Une veuve romaine
avait dû livrer mon adresse.
Je m’appuyai au chambranle de la porte. Un coup de balai fit voler un nuage de poussière au-dessus de mes pieds, emplissant mes bottes du même coup.
— Excuse-moi, gente dame, est-ce ici qu’habite le distingué Marcus Didius Falco ?
— À en juger par la saleté des lieux, je le croirais volontiers, répondit-elle, en m’obligeant à sauter par-dessus son balai pour l’éviter.
— Alors, maman, tu m’as trouvé ?
— Je suppose que tu avais tout de même l’intention de me dire où tu habitais ?
— Que penses-tu de mon installation ?
— Aucun membre de la famille n’a jamais habité dans la Piscina Publica.
— Il est temps de grimper dans la société, maman !
Pour tout commentaire, elle se contenta de renifler bruyamment. J’entrai dans l’appartement en essayant d’adopter la démarche de quelqu’un qui vient de se fatiguer plaisamment au gymnase. Elle ne s’y laissa pas prendre. Appuyée sur son balai elle demanda :
— C’est quoi, cette fois-ci, Falco ?
Le truc de la petite amie trop enthousiaste ne me parut pas être une très bonne idée.
— Des gens malintentionnés se sont jetés sur moi par surprise. Ça ne se reproduira plus.
— Oh ! vraiment ? (Ce n’était pas la première fois qu’elle me surprenait après une raclée que j’aurais préféré lui cacher.) Au moins, en prison, tu restais en un seul morceau !
— J’aurais fini par me faire dévorer par un énorme rat, maman ! C’est une vraie chance que tu aies réussi à m’en faire sortir.
Elle me flanqua un coup de balai pour bien me faire comprendre qu’elle y voyait clair à travers tous mes mensonges. Avec moi assis sur un tabouret en train de ricaner, elle n’avait plus à rechercher des preuves de ma vie immorale. Elle ne tarda donc pas à décamper, pour pouvoir continuer à se monter la tête dans la solitude. Mais avant de partir, elle me prépara du vin chaud en utilisant les ingrédients qu’elle avait apportés. Elle avait en fait rempli mon garde-manger, au cas où quelqu’un de respectable me rendrait visite. Consolé, je me mis au lit.
Je me réveillai au milieu de l’après-midi, complètement glacé, parce que je n’avais pas encore de couverture pour le lit de Junia. Au bout de trois jours, il me fallait des vêtements propres, et je sentais le besoin de m’entourer des quelques objets que j’appelais mes « trésors ». Donc, comme si la journée n’avait pas déjà été assez agitée, je décidai d’user mes dernières forces dans une expédition Cour de la Fontaine.

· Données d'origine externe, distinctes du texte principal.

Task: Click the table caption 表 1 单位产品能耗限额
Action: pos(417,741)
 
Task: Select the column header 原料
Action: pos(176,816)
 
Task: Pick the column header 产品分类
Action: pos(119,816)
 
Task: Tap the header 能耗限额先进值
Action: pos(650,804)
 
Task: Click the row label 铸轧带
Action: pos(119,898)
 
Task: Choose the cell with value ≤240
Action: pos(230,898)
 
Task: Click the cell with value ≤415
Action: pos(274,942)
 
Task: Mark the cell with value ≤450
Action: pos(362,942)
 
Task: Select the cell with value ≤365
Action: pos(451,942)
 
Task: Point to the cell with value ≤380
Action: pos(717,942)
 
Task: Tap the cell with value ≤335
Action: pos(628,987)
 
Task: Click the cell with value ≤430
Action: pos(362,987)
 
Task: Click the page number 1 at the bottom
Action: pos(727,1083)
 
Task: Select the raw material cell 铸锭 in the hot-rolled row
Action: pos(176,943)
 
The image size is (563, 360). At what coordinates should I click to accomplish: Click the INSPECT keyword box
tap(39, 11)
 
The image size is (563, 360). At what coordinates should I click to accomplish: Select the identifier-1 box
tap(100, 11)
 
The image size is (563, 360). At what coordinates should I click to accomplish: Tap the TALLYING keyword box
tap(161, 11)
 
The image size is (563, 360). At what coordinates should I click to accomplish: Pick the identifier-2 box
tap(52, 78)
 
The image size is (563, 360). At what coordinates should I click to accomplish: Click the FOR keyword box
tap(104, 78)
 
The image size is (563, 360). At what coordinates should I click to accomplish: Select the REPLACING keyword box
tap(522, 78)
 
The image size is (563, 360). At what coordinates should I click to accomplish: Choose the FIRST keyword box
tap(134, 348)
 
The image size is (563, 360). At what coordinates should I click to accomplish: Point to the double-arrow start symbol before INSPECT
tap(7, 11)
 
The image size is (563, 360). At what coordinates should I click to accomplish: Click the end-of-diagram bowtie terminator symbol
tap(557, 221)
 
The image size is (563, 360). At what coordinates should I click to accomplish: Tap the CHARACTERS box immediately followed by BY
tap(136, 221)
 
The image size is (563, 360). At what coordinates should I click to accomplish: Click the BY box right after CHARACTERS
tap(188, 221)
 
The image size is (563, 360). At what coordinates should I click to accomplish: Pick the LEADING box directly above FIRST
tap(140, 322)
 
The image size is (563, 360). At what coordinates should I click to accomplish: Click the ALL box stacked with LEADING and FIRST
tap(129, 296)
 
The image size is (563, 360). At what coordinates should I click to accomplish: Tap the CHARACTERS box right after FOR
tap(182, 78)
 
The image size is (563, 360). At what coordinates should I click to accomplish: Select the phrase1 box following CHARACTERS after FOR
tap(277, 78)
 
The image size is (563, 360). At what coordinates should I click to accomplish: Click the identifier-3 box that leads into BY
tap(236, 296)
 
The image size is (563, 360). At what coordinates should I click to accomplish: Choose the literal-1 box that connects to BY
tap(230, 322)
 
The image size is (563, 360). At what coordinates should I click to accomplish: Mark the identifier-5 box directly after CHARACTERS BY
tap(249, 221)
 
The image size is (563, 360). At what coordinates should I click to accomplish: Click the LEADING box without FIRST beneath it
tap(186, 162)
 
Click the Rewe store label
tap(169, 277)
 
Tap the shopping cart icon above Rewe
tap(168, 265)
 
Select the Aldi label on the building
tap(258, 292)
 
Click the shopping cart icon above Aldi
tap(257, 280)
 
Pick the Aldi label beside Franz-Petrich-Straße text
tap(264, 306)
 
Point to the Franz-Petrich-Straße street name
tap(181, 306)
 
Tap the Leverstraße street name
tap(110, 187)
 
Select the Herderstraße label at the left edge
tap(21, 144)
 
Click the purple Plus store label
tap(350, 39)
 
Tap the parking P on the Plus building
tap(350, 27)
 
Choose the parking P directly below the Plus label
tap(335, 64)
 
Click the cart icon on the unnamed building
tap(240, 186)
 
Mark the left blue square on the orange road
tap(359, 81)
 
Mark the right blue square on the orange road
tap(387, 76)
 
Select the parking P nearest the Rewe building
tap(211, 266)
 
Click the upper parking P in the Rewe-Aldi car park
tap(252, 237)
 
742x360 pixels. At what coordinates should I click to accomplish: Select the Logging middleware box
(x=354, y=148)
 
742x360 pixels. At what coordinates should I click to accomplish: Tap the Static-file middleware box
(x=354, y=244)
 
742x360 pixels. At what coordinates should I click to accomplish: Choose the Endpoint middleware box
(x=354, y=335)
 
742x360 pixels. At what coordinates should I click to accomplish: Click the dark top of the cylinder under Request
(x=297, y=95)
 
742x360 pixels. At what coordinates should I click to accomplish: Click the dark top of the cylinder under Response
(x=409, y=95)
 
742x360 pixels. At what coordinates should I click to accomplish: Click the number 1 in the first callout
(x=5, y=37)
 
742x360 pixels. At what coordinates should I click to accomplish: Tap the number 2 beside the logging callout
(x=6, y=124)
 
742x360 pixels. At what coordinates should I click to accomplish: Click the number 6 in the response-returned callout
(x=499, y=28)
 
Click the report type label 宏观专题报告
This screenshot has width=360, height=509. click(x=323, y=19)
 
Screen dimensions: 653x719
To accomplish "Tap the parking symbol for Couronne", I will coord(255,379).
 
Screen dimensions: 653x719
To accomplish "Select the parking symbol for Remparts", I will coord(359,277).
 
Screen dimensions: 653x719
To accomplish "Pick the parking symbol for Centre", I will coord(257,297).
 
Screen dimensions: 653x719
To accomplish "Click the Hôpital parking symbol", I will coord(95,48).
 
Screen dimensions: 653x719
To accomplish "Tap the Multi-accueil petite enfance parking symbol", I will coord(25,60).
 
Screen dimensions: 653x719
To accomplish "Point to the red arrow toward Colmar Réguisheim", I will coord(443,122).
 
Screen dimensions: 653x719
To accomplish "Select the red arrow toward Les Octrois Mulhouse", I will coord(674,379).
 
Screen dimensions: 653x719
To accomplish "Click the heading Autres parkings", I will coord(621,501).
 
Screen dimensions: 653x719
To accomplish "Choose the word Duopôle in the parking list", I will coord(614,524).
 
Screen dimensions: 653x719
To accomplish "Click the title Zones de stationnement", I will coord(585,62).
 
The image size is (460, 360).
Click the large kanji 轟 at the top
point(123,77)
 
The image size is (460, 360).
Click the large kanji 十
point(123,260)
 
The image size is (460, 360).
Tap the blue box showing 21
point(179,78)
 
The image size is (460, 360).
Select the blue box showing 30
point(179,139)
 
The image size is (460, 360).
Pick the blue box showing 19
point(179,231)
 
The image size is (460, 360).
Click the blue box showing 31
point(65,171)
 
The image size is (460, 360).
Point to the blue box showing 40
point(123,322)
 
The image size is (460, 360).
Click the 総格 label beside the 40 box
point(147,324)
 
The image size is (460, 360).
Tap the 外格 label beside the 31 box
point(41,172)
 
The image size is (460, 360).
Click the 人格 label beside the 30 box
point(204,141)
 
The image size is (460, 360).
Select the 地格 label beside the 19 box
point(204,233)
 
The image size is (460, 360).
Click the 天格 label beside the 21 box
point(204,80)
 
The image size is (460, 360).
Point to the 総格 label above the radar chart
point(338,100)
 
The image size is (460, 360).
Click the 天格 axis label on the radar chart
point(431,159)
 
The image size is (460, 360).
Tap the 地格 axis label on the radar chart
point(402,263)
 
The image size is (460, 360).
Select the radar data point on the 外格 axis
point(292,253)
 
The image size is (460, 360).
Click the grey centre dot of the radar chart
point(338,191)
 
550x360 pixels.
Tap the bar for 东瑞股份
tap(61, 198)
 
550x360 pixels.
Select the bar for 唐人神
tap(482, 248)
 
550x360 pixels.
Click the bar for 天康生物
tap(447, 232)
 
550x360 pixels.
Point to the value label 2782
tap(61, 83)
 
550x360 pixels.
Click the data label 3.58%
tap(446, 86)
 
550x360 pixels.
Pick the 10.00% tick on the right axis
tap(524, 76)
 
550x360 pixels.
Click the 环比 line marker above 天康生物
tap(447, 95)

Les boutiques étaient encore fermées au moment où j’escaladais péniblement l’Aventin. Tout m’apparut calme dans mon ancienne rue. Les affreux sbires de mon ancien propriétaire, Rodan et Asiacus, semblaient accorder un jour de quiétude au voisinage. Aucun signe non plus des chiens de garde du chef espion Anacrites. Côté blanchisserie, c’était l’heure de la sieste. En définitive, le moment idéal pour entrer ; selon les apparences, je ne risquais rien.
Après m’être hissé lentement jusqu’au sixième, je me glissai dans mon ancien appartement. J’y rassemblai mes tuniques préférées, un chapeau pratique, ma toge de cérémonie, un oreiller, deux poêles en fer (plus ou moins en bon état, malgré cinq années d’utilisation), la tablette de cire sur laquelle je composais des poèmes sentimentaux, des bottes de rechange et, ce que je préférais par-dessus tout, dix cuillères en bronze qui m’avaient été offertes par Helena. Je ficelai le tout dans une couverture rapportée de l’armée, avant de redescendre au niveau de la rue en traînant mon balluchon derrière moi, comme n’importe quel cambrioleur son butin.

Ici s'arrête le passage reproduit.